Indigenous Peoples’ lives, cultures, and values are defined largely by their long-term relationships with the lands, waters, and lifeforms of their territories. Their stories, names, ceremonies, and connections with the plants and animals on which they have depended over countless generations are cornerstones of their knowledge systems, systems of governance and decision-making, traditions of intergenerational knowledge transmission, and values and responsibilities associated with natural and human domains alike. For First Nations of North America’s Northwest Coast, as for many other Indigenous Peoples, the arrival of European newcomers disrupted both the natural world and associated cultural practices in interconnected ways. The industrial exploitation of lands and resources had wide-ranging effects: traditional land and resource appropriation; impacts on culturally significant habitats by industrial-scale fishing, logging, and mining; and discrimination and marginalization contributing to resource alienation. This paper documents some experiences of Kwakwaka’wakw and other Coastal First Nations in coping with the cultural effects of environmental loss. It highlights their concern for the ecological integrity of lands and waters formerly under their stewardship but reshaped by non-Native extractive economies, and describes how these losses have affected the cultural, social, and physical health of Kwakwaka’wakw peoples up to the present time.

Introduction

“Hillatussella [the Transformer]…came from the north. He came to xwessam [Kelsey Bay, northeastern Vancouver Island]. He saw ladies taking t’əxwsús [springbank clover rhizomes] on the flats. And they couldn’t see, these ladies [for they were blind]. And the other lady said, sniffing… ‘It smells like Q’aniqilakw [the Transformer1]’…these ladies digging t’əxwsús [said]… He said to them, … ‘Are you all blind?’ And one lady said, ‘Yes, we can’t see, but we can smell and feel.’ And he said, ‘Come over here where I’m standing.’ And they said, ‘We can smell you.’ So he grabbed these ladies and made mallards out of them. He turned them into mallards. And that’s why these mallards like to have t’əxwsús! That’s what they look for on the [tidal] flats. Yeah, he turned them into a mallard [duck]… lhalhk’uw, we call it. And you see, they’re all digging around the flats, for t’əxwsús” (Kwakwaka’wakw story told by clan Chief Adam Dick, Kwaxsistalla, December 2001).

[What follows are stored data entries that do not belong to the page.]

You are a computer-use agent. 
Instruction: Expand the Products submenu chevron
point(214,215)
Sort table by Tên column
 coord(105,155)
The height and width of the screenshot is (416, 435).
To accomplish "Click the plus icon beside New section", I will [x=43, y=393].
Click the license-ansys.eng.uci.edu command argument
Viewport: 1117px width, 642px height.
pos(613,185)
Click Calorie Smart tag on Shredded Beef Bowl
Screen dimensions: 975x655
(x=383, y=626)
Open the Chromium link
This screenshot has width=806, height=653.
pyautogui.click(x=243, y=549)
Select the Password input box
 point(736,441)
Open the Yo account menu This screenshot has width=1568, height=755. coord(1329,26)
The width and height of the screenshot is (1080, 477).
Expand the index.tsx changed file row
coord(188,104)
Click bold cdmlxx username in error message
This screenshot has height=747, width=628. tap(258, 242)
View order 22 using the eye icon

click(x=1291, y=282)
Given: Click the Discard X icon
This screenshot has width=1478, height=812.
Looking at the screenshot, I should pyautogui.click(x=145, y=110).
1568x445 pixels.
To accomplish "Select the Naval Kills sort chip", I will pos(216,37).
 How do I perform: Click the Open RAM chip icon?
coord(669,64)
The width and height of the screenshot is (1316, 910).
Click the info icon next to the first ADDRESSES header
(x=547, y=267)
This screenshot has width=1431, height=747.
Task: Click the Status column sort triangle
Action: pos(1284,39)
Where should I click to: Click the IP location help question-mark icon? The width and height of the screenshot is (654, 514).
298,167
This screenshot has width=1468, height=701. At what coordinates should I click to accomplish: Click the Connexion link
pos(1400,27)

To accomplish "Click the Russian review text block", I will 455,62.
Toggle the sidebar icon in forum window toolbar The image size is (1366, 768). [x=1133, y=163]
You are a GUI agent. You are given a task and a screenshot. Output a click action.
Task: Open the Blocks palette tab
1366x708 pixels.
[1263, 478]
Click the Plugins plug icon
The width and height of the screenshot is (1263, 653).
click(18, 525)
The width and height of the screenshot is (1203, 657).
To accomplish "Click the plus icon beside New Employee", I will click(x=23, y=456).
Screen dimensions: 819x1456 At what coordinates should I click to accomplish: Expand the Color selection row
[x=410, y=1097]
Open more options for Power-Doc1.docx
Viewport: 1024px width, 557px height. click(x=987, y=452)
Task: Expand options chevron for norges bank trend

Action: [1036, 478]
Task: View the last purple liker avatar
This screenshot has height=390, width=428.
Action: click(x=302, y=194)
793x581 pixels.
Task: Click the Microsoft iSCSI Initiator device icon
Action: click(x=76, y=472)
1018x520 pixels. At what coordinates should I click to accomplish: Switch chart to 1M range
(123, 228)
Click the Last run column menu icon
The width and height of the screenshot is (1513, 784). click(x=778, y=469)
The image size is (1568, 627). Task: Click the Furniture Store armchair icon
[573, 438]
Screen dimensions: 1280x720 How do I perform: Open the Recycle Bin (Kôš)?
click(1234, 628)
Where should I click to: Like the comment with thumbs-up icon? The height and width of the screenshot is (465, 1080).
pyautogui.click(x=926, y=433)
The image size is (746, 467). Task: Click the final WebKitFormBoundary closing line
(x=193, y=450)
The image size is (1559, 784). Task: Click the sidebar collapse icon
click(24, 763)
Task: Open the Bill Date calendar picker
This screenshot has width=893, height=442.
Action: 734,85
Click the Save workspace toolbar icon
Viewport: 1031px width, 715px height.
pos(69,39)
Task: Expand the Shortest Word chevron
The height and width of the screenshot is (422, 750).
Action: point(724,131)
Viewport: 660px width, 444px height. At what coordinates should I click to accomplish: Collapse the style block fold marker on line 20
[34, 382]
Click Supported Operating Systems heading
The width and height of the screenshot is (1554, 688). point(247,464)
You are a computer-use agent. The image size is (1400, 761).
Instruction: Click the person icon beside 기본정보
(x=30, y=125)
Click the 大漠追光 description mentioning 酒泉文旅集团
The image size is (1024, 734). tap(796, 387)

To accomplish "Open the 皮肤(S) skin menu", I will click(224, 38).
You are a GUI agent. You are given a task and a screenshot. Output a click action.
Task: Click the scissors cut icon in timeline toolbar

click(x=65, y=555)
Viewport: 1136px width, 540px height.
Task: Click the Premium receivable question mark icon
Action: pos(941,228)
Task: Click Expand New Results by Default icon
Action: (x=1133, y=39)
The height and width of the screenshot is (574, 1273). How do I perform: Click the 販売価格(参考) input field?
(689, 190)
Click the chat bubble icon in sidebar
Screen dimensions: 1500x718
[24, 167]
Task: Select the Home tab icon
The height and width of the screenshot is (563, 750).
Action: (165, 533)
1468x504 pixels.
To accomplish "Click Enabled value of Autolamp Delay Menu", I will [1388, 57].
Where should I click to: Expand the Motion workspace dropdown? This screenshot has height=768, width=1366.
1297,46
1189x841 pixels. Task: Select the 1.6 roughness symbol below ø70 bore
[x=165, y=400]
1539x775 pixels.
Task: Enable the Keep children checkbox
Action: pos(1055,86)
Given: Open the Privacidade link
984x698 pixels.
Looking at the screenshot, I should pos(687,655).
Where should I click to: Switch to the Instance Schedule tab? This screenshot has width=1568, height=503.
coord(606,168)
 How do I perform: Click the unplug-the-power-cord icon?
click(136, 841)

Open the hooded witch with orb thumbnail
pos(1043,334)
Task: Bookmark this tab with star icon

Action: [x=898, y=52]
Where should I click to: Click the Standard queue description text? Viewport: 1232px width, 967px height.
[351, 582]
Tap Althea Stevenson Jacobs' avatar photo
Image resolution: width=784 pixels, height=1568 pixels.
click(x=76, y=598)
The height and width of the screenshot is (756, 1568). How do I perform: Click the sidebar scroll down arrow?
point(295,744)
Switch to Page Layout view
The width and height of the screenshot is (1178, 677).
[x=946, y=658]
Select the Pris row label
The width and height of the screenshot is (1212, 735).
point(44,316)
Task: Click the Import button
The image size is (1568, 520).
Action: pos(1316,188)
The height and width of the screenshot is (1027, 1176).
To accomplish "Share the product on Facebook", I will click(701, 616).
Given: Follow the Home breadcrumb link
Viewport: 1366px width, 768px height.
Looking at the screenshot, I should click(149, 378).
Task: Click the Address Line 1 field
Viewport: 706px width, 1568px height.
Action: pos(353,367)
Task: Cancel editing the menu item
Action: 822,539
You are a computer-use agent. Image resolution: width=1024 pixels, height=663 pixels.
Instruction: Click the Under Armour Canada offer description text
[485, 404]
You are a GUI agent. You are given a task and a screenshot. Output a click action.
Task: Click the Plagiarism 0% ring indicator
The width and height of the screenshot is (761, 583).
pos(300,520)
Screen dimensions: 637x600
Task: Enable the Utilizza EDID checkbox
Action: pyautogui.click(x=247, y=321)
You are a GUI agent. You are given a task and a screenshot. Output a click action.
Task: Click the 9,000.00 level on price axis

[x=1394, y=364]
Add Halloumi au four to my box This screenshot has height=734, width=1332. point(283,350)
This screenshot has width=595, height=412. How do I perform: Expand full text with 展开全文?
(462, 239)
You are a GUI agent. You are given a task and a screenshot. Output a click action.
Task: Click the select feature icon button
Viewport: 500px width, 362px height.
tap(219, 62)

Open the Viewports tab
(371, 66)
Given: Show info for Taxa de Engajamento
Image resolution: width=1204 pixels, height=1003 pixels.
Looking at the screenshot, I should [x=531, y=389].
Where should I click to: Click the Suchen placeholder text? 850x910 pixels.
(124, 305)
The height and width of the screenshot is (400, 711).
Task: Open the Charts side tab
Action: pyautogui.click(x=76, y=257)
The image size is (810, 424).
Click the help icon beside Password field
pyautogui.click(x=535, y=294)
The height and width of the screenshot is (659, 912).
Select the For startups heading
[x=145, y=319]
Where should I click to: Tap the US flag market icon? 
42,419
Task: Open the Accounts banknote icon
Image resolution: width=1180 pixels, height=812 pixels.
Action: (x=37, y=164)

The oral traditions of Northwest Coast Indigenous Peoples, such as the story recounted above, bind the people to their resident places, embodying their long-term relationships with the lands, waters, and lifeforms of their home environments. Ancestral names, such as Kwaxsistalla, reflect ties to people’s traditional territories and to their cultural and ecological heritage. Kwaxsistalla is the Kwak’wala name bestowed upon Adam Dick as part of his hereditary chieftainship of the Dzawada’enuxw (Tsawataineuk) people of Kingcome Inlet (Gwa’yi village). Adam Dick’s grandfather and great grandfather held the name Kwaxsistalla, as did a long chiefly line before them. As Adam explained in 1998, “Oh, there used to be hundreds of Kwaxsistalla’s before they gave me that name.”